Even in high school this pull toward the woods did not wane.  While there were girls and cars; music, sports, and hormones; he still spent plenty of time splashing around in creeks, hunting small game, building snares and knapping flint, and lying on the ground staring up at the cathedral of trees.



Then the boy moved to the big humming city to sit in other classrooms, and he forgot a lot of the things he'd learned in the woods.  There were so many new things to learn there in the bustling, metropolitan hive that he couldn't hang onto all of his old life, try as he might.

In the beginning he learned how to navigate busy streets, keep pace with all those people, and make new friends.  He learned about the wonders of keg parties and chasing women.  Of live music and dead tired hangovers.  Of a certain green-eyed beauty who laughed at his fumbling jokes and made him feel everything and nothing at once.  She followed him into the wilds sometimes, listened and learned as he parroted what he'd been taught, but her heart was in it only for him, not for the woods.

Over the course of a couple decades in the city he learned a great many things.  How to interview for jobs.  How to work with people he detested and lose people he loved.  How to get the good table.  Where to get the best late night pizza and early morning doughnuts.  That a suit and a shave sometimes get you further than cargo shorts and sandals.  The best tailgating spots and how to snag a much-vaunted taxi after the game.  That people absolutely lose their minds and manners while encapsulated safely in their cars.  These things and many more.

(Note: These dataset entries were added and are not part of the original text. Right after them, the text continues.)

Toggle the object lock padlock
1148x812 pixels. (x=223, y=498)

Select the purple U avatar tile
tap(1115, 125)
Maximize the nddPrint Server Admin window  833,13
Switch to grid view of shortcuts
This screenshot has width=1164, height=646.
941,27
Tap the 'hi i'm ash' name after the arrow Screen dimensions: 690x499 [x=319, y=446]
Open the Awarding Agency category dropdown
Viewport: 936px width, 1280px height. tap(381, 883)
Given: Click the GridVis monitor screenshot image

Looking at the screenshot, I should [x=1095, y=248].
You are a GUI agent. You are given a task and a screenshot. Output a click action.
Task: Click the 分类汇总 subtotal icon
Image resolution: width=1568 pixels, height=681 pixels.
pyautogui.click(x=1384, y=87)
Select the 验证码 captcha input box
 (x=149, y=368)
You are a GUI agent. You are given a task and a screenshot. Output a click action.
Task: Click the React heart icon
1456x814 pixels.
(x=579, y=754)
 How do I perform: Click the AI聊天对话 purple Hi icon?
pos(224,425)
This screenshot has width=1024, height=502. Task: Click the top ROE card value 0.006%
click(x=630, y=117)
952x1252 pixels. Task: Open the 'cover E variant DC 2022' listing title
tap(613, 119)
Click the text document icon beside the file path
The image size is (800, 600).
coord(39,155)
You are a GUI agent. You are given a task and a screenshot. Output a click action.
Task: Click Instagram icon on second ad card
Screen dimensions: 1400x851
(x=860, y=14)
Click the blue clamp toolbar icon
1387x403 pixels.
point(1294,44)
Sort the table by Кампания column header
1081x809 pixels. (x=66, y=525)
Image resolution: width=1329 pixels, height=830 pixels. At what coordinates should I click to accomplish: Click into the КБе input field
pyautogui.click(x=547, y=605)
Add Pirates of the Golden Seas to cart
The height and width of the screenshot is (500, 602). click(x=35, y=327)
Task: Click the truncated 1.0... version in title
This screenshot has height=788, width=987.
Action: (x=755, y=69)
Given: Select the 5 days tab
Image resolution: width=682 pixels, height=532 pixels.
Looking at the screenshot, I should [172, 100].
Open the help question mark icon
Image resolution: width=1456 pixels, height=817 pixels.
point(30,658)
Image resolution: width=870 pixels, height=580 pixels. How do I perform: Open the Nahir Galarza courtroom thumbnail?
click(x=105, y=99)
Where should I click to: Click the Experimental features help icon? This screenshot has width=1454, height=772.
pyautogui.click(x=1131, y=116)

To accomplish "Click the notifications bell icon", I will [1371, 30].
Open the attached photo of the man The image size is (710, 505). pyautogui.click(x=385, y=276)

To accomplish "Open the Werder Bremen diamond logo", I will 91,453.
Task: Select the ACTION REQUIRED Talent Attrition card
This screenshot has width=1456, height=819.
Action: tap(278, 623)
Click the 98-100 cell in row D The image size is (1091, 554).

There was still the pull to the woods and occasional weekend excursions there, but he was of the city, with a designated parking space at work and neighbors who looked down on him for being a gun owner, among other things.  His wilding needs were met more often with the words and deeds of early American frontiersmen such as Meshach Browning and Simon Kenton, read to the ever-present din of traffic noise.



Now the boy is no longer a boy, but a man with gray in his beard and aching knees at bedtime if he doesn't do his stretches.  And he is no longer a man of the city, having returned to the countryside of his youth.  The trade-offs have been many concerning his move out of the metropolis.  He still can't find truly great bread locally, and he stays in most nights as his skills in the kitchen far outpace all the fare offered by TGI Applebee's Sysco Garden in the nearest town. 

Hello, old friends.

The difficulties associated with the move pale in comparison to its rewards.  Many of those important things he forgot while jostling and pushing in town are slowly coming back to him.  The swing of the splitting maul becomes more powerful and precise.  The smell of bar and chain oil, mixed with freshly cut white pine battered over the long winter, stops him in his tracks, quite literally.  The names of spring wildflowers and migrating warblers flitting about rush into his mind from the past unbidden, and with them the great joy of encountering old friends.


He stands around staring genially at stuff more than he probably should now.  He misses that feta pizza in the city, with the spinach and caramelized onions, but he's getting closer to replicating it.  He misses warm pre-dawn blueberry doughnuts from that slightly odd walk-up drive-through window in the garish neon light, but the pull of the woods is stronger.